** Opening STUDY MATERIAL block **

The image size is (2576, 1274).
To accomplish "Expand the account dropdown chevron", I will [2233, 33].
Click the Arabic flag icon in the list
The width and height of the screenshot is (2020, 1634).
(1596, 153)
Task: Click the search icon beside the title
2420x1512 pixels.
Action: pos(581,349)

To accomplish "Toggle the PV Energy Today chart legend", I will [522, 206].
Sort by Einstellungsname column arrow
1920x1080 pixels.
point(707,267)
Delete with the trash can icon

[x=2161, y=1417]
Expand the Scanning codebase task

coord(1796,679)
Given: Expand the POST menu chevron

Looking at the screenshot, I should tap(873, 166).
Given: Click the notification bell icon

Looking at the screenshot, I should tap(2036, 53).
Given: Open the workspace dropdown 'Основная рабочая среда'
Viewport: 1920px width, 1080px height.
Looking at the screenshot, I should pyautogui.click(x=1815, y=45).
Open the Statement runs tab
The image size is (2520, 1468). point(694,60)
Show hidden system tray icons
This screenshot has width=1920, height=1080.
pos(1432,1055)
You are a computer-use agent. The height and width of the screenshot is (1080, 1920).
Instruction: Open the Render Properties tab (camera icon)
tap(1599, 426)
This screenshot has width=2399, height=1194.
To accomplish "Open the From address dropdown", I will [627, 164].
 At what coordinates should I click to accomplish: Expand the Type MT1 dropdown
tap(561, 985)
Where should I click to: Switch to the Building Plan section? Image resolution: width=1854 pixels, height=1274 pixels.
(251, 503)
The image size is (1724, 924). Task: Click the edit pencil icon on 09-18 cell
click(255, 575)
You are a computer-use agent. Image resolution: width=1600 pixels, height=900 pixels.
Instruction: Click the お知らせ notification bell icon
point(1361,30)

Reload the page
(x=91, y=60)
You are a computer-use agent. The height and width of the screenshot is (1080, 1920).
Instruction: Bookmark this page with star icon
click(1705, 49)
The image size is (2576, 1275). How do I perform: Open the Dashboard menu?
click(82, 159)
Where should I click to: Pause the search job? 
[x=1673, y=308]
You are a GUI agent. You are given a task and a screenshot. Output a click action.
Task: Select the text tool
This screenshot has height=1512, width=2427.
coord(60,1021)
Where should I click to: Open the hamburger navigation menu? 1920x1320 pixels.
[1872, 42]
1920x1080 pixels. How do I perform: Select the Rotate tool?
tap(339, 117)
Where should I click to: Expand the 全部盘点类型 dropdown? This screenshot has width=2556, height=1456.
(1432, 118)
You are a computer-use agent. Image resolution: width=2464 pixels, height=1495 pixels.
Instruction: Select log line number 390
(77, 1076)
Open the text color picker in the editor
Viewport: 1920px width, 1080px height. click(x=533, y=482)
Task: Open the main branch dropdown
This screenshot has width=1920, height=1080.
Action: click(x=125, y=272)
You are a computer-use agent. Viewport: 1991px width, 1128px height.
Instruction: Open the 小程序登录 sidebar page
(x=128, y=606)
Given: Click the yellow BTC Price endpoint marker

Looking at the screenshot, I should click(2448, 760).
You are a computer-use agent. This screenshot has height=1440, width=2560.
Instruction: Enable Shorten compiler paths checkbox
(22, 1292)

** Closing STUDY MATERIAL block **

TASK: The response should be a verbatim transcription of the data.

RESULT:
The image size is (2576, 1274).
To accomplish "Expand the account dropdown chevron", I will [2233, 33].
Click the Arabic flag icon in the list
The width and height of the screenshot is (2020, 1634).
(1596, 153)
Task: Click the search icon beside the title
2420x1512 pixels.
Action: pos(581,349)

To accomplish "Toggle the PV Energy Today chart legend", I will [522, 206].
Sort by Einstellungsname column arrow
1920x1080 pixels.
point(707,267)
Delete with the trash can icon

[x=2161, y=1417]
Expand the Scanning codebase task

coord(1796,679)
Given: Expand the POST menu chevron

Looking at the screenshot, I should tap(873, 166).
Given: Click the notification bell icon

Looking at the screenshot, I should tap(2036, 53).
Given: Open the workspace dropdown 'Основная рабочая среда'
Viewport: 1920px width, 1080px height.
Looking at the screenshot, I should pyautogui.click(x=1815, y=45).
Open the Statement runs tab
The image size is (2520, 1468). point(694,60)
Show hidden system tray icons
This screenshot has width=1920, height=1080.
pos(1432,1055)
You are a computer-use agent. The height and width of the screenshot is (1080, 1920).
Instruction: Open the Render Properties tab (camera icon)
tap(1599, 426)
This screenshot has width=2399, height=1194.
To accomplish "Open the From address dropdown", I will [627, 164].
 At what coordinates should I click to accomplish: Expand the Type MT1 dropdown
tap(561, 985)
Where should I click to: Switch to the Building Plan section? Image resolution: width=1854 pixels, height=1274 pixels.
(251, 503)
The image size is (1724, 924). Task: Click the edit pencil icon on 09-18 cell
click(255, 575)
You are a computer-use agent. Image resolution: width=1600 pixels, height=900 pixels.
Instruction: Click the お知らせ notification bell icon
point(1361,30)

Reload the page
(x=91, y=60)
You are a computer-use agent. The height and width of the screenshot is (1080, 1920).
Instruction: Bookmark this page with star icon
click(1705, 49)
The image size is (2576, 1275). How do I perform: Open the Dashboard menu?
click(82, 159)
Where should I click to: Pause the search job? 
[x=1673, y=308]
You are a GUI agent. You are given a task and a screenshot. Output a click action.
Task: Select the text tool
This screenshot has height=1512, width=2427.
coord(60,1021)
Where should I click to: Open the hamburger navigation menu? 1920x1320 pixels.
[1872, 42]
1920x1080 pixels. How do I perform: Select the Rotate tool?
tap(339, 117)
Where should I click to: Expand the 全部盘点类型 dropdown? This screenshot has width=2556, height=1456.
(1432, 118)
You are a computer-use agent. Image resolution: width=2464 pixels, height=1495 pixels.
Instruction: Select log line number 390
(77, 1076)
Open the text color picker in the editor
Viewport: 1920px width, 1080px height. click(x=533, y=482)
Task: Open the main branch dropdown
This screenshot has width=1920, height=1080.
Action: click(x=125, y=272)
You are a computer-use agent. Viewport: 1991px width, 1128px height.
Instruction: Open the 小程序登录 sidebar page
(x=128, y=606)
Given: Click the yellow BTC Price endpoint marker

Looking at the screenshot, I should click(2448, 760).
You are a computer-use agent. This screenshot has height=1440, width=2560.
Instruction: Enable Shorten compiler paths checkbox
(22, 1292)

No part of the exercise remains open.